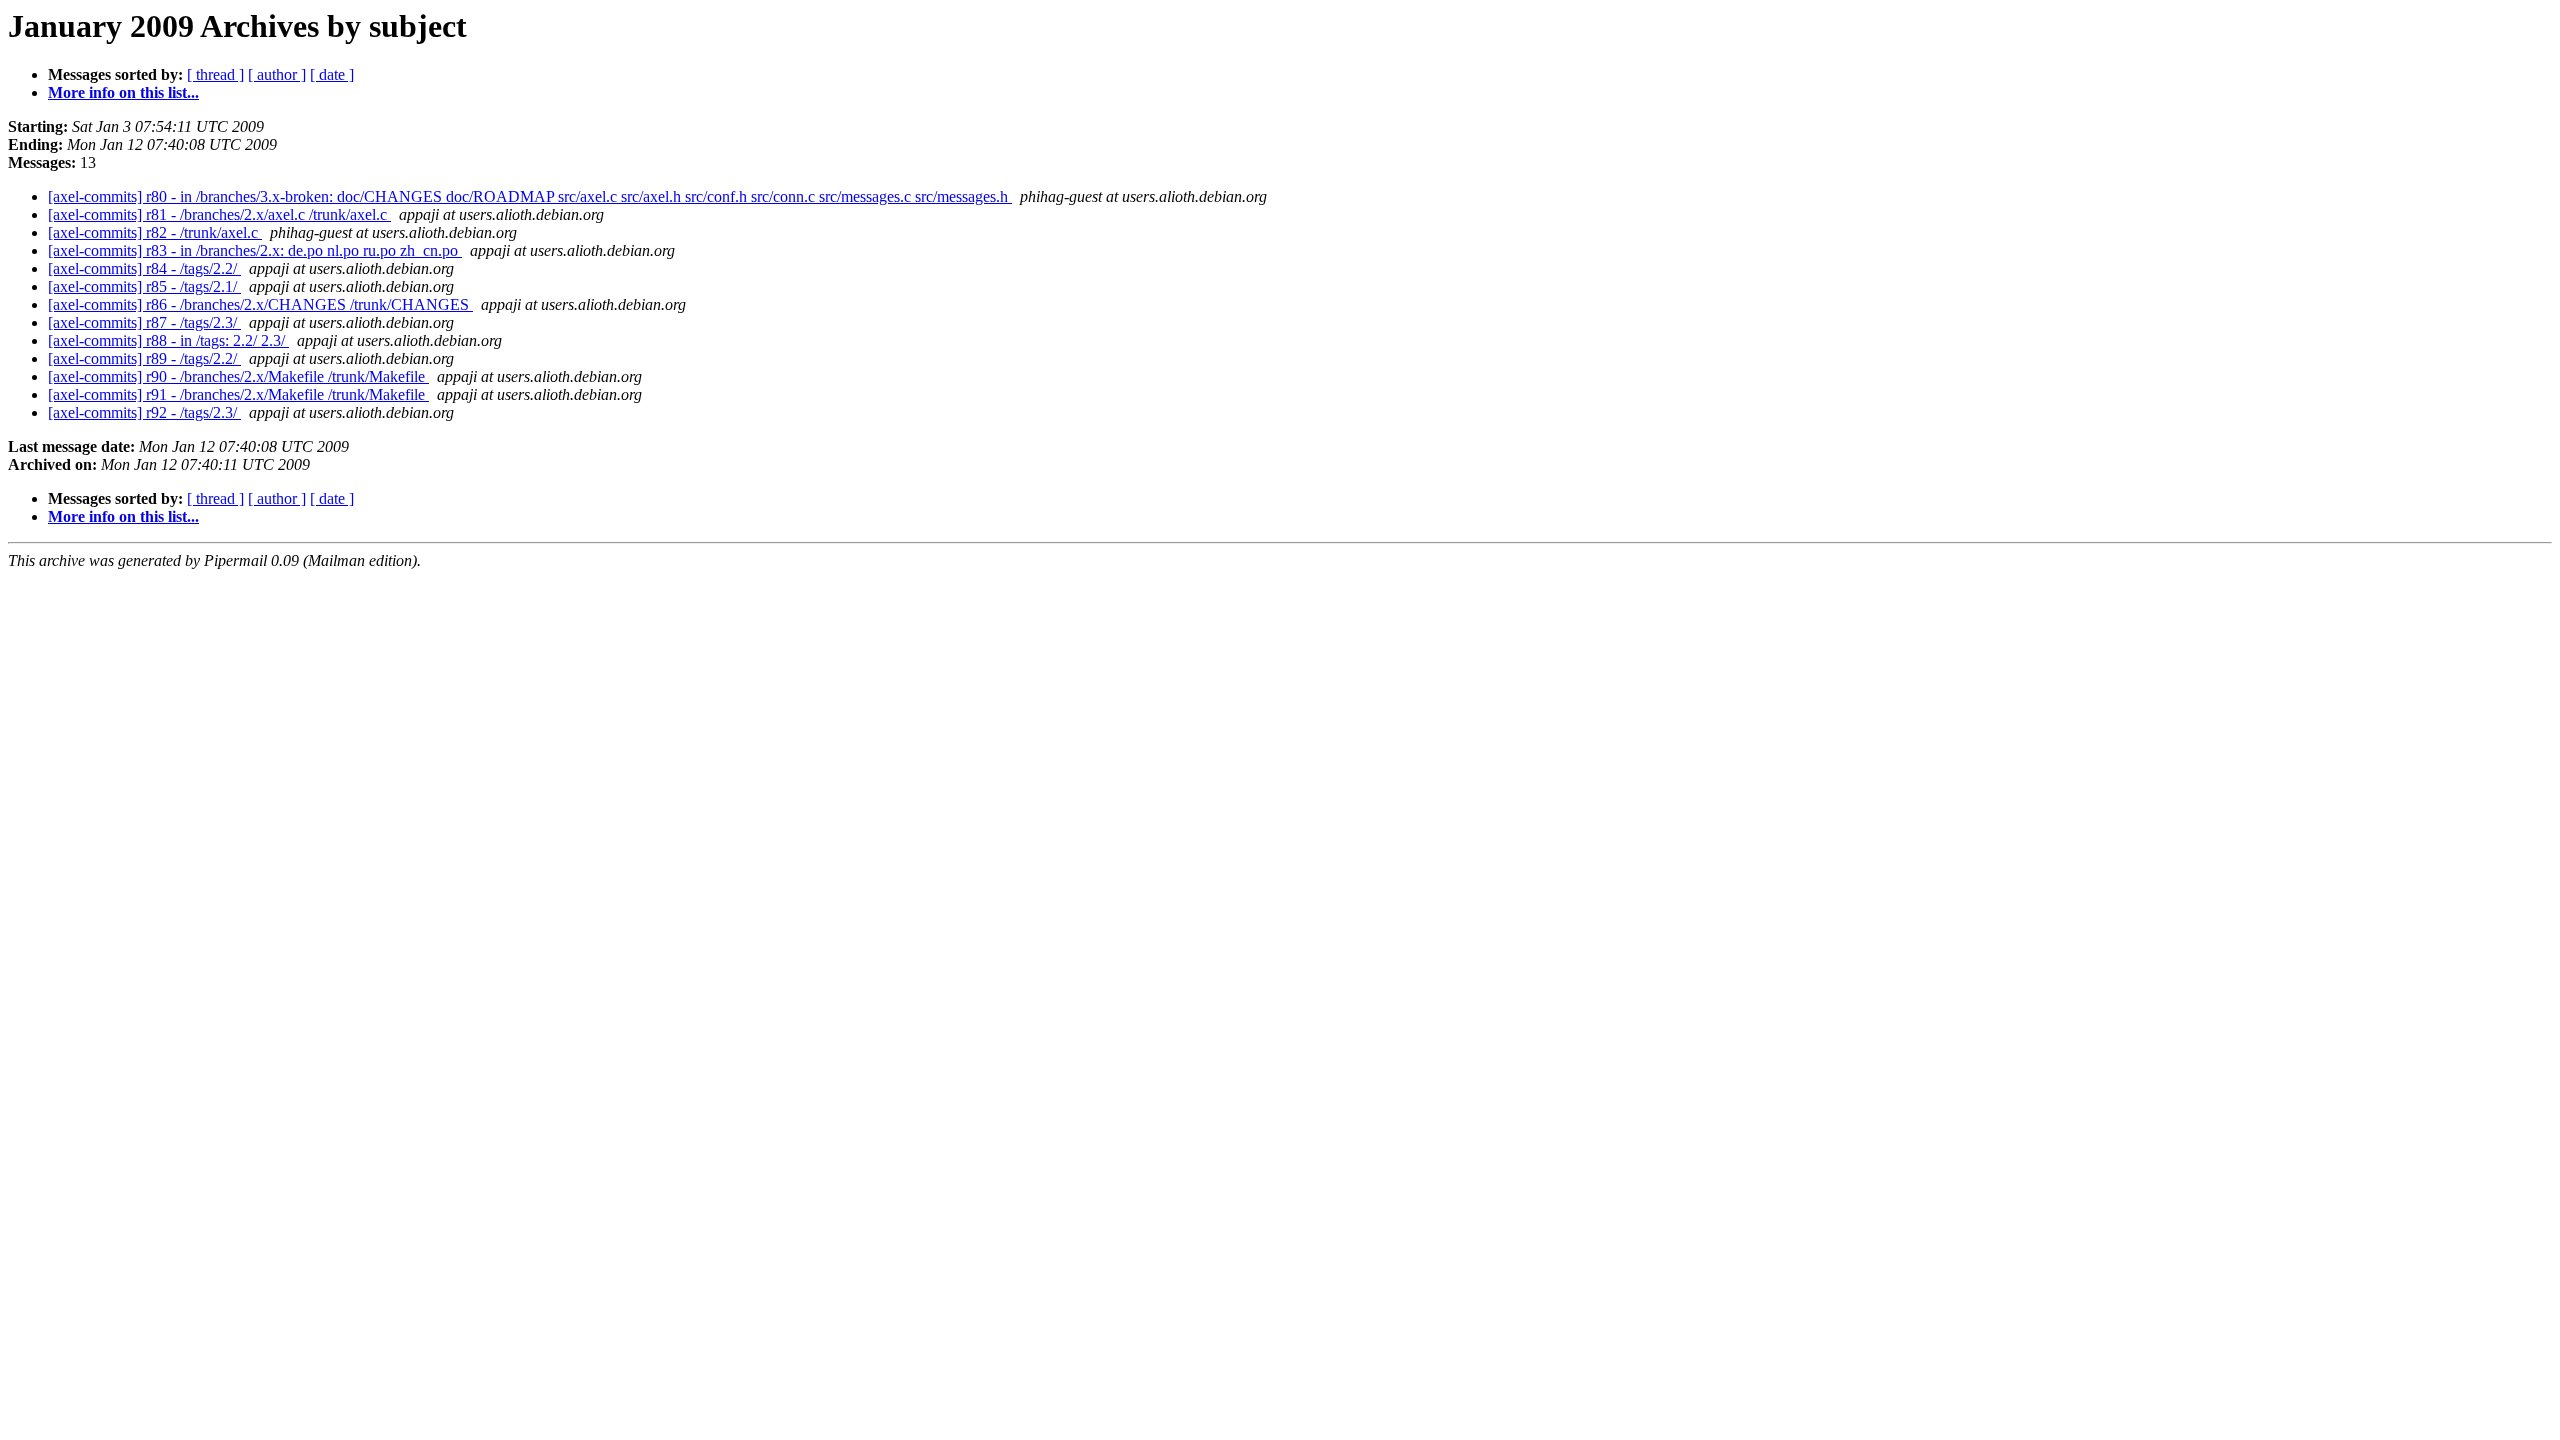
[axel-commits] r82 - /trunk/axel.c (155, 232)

==

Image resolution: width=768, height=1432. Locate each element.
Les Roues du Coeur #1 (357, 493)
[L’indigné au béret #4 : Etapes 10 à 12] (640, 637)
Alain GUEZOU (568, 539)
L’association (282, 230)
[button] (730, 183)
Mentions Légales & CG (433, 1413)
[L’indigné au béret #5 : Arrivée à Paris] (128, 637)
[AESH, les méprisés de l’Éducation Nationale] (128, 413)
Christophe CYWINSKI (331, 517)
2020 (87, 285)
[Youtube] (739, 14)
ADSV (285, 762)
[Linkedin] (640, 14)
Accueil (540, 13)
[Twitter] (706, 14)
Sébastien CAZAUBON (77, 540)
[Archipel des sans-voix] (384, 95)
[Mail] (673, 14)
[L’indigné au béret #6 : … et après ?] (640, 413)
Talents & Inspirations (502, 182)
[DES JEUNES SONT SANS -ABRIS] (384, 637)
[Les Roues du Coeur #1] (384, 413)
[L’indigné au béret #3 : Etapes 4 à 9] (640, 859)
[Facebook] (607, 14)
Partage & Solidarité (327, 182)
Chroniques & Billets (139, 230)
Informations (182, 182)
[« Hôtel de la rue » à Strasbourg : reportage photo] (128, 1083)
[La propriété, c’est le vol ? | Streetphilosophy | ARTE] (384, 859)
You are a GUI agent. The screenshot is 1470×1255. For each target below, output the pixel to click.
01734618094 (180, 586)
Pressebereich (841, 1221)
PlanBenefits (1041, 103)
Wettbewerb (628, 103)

--

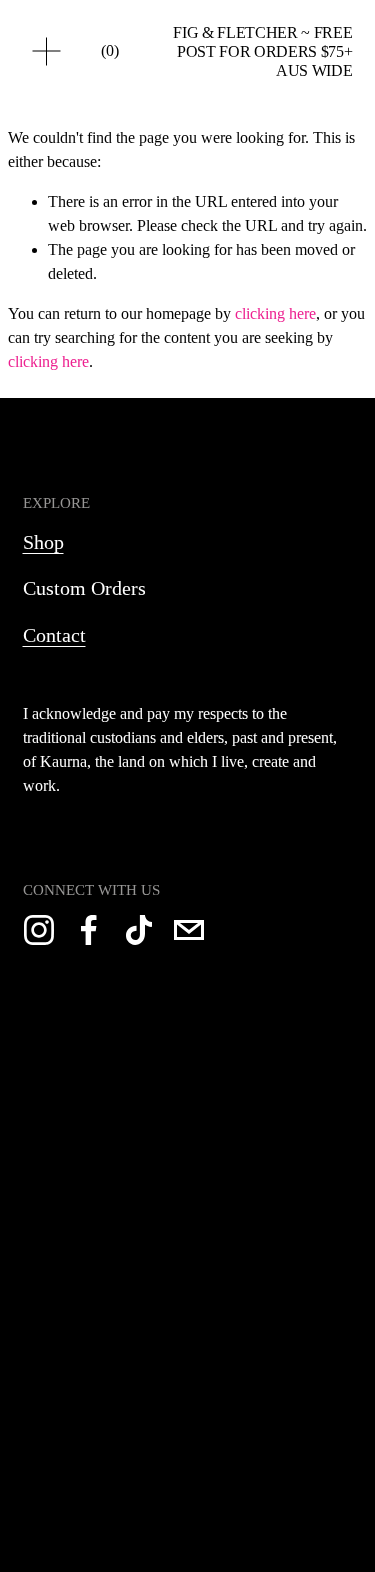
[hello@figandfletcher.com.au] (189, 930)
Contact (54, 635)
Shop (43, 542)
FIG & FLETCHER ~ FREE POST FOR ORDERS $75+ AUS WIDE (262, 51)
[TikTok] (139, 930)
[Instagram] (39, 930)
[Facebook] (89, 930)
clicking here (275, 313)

Work item
Output exactly one stretch of the listing: from the line containing "[L’indigné au béret #4" through the line containing "Wettbewerb (628, 103)", both end lines included.

Finished exercise
[L’indigné au béret #4 : Etapes 10 à 12] (640, 637)
Alain GUEZOU (568, 539)
L’association (282, 230)
[button] (730, 183)
Mentions Légales & CG (433, 1413)
[L’indigné au béret #5 : Arrivée à Paris] (128, 637)
[AESH, les méprisés de l’Éducation Nationale] (128, 413)
Christophe CYWINSKI (331, 517)
2020 (87, 285)
[Youtube] (739, 14)
ADSV (285, 762)
[Linkedin] (640, 14)
Accueil (540, 13)
[Twitter] (706, 14)
Sébastien CAZAUBON (77, 540)
[Archipel des sans-voix] (384, 95)
[Mail] (673, 14)
[L’indigné au béret #6 : … et après ?] (640, 413)
Talents & Inspirations (502, 182)
[DES JEUNES SONT SANS -ABRIS] (384, 637)
[Les Roues du Coeur #1] (384, 413)
[L’indigné au béret #3 : Etapes 4 à 9] (640, 859)
[Facebook] (607, 14)
Partage & Solidarité (327, 182)
Chroniques & Billets (139, 230)
Informations (182, 182)
[« Hôtel de la rue » à Strasbourg : reportage photo] (128, 1083)
[La propriété, c’est le vol ? | Streetphilosophy | ARTE] (384, 859)
You are a GUI agent. The screenshot is 1470×1255. For each target below, output the pixel to click.
01734618094 (180, 586)
Pressebereich (841, 1221)
PlanBenefits (1041, 103)
Wettbewerb (628, 103)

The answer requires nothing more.